As for me, I prepared during my pregnancy for the possibility of experiencing postpartum anxiety and depression again, being more likely to do so since I had with my daughter. “It’s just the possibility”, I’d tell myself. “I know how to handle it this time, get over it, and not let it affect me!”
Well, here I am two months postpartum with baby boy, and so far this has proven both true and untrue.
The truth is, I do know how to handle depression and anxiety better these days. I have a whole toolbox to access when my old “friends” (or maybe “frenemies”?) pop up. I know who to call when I need professional help and what self-care I need to ensure I’m not more susceptible to symptoms. I know to reach out to friends and I tell myself, “This, too, shall pass” and believe it. I know what to do to get myself out of funks and I know my thoughts do not define me.
I know what to do when I feel depression and anxiety symptoms…but I don’t know how to not be affected by them.
Even though I’ve already been through intense and preoccupying thoughts of death, intrusive thoughts of accidentally hurting my baby, compulsions to check on baby or something bad will happen to him, and the feeling of dread that accompanies postpartum anxiety, it doesn’t make them easier to stomach. They make me just as sad and just as stressed as the first go around. If anything, there’s this extra layer of fear of judgment and stigmatization, like I should know better this time around. Like I should BE better.
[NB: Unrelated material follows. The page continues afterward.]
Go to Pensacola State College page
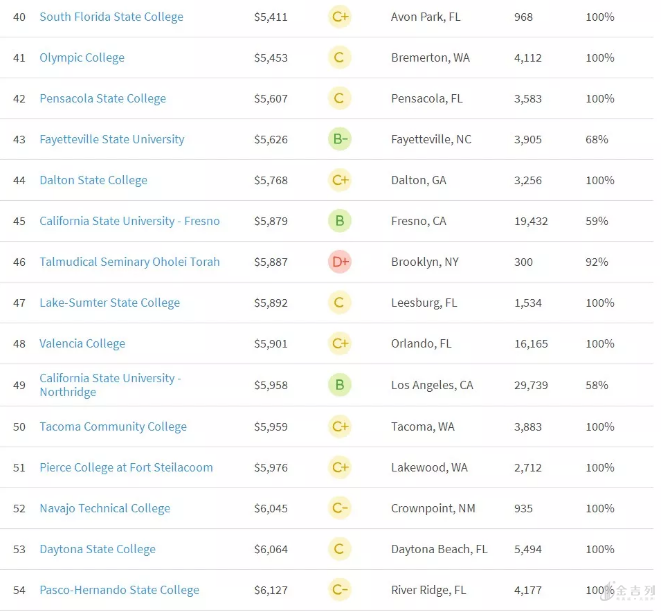The height and width of the screenshot is (611, 664). [x=103, y=99]
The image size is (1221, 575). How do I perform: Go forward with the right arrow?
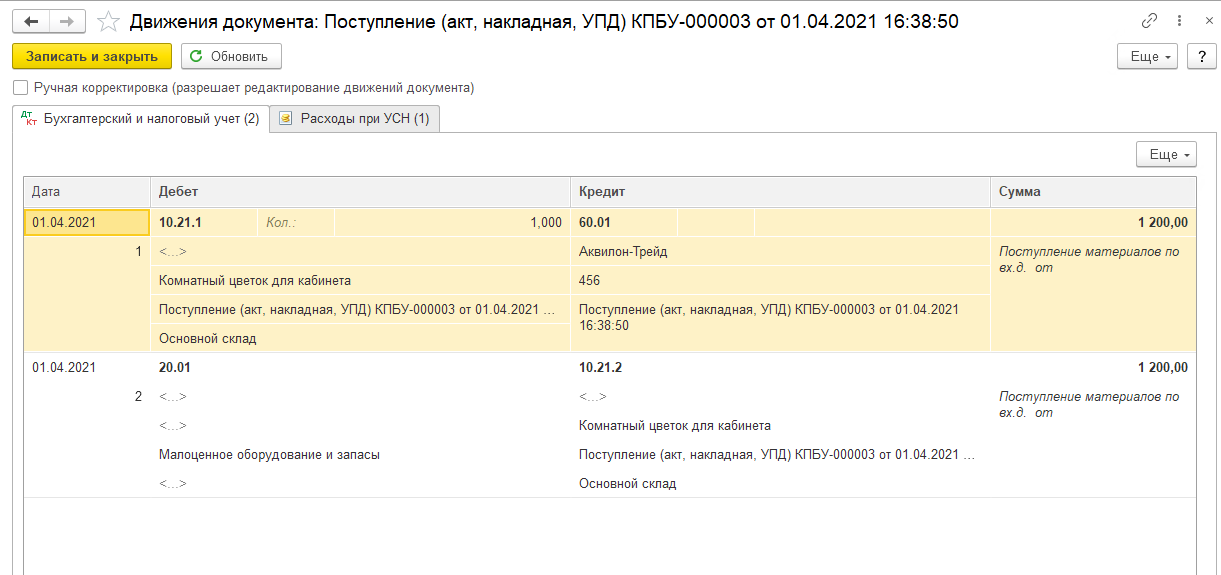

But, like my OB said recently, some women are just more sensitive to hormone changes, and I’ve always been one of those women, so it makes sense that the extreme highs and lows of hormones immediately following birth would have the same effect on my mental health each time. And just because my symptoms are familiar and so maybe feel a little less intense doesn’t mean they don’t count.
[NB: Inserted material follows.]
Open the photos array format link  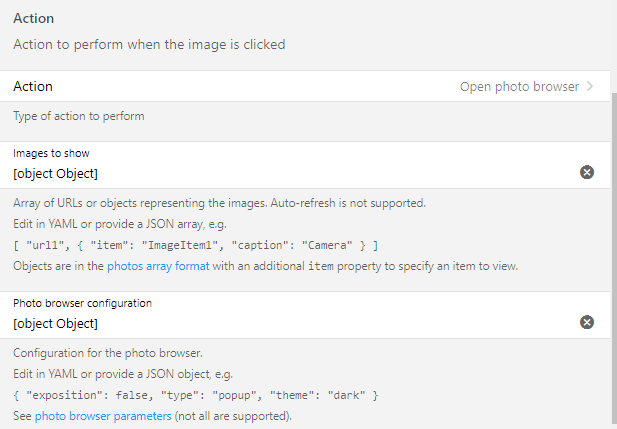point(158,266)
No amount of suffering is too small to matter.
A part of me is frustrated because I really do feel this immense joy in both of my babies, in new motherhood. Part of me also feels like an imposter because of that joy. Even my therapist said recently I sound good, my mood seems good.
You see, I’ve always been good at hiding my sadness or anxiety, but I also reason that I don’t WANT to feel the way I do, so I often maintain my positivity as a remedy. If I act happier and calmer, maybe I’ll be happier and calmer.
But…no amount of suffering is too small to matter, and the truth is my joy has been cloaked in this weighty sadness and worry that just won’t quit. Again. And that is OK.
Digging into my toolbox a lot right now and hoping to get through this tunnel to the light I know is waiting on the other side sooner rather than later.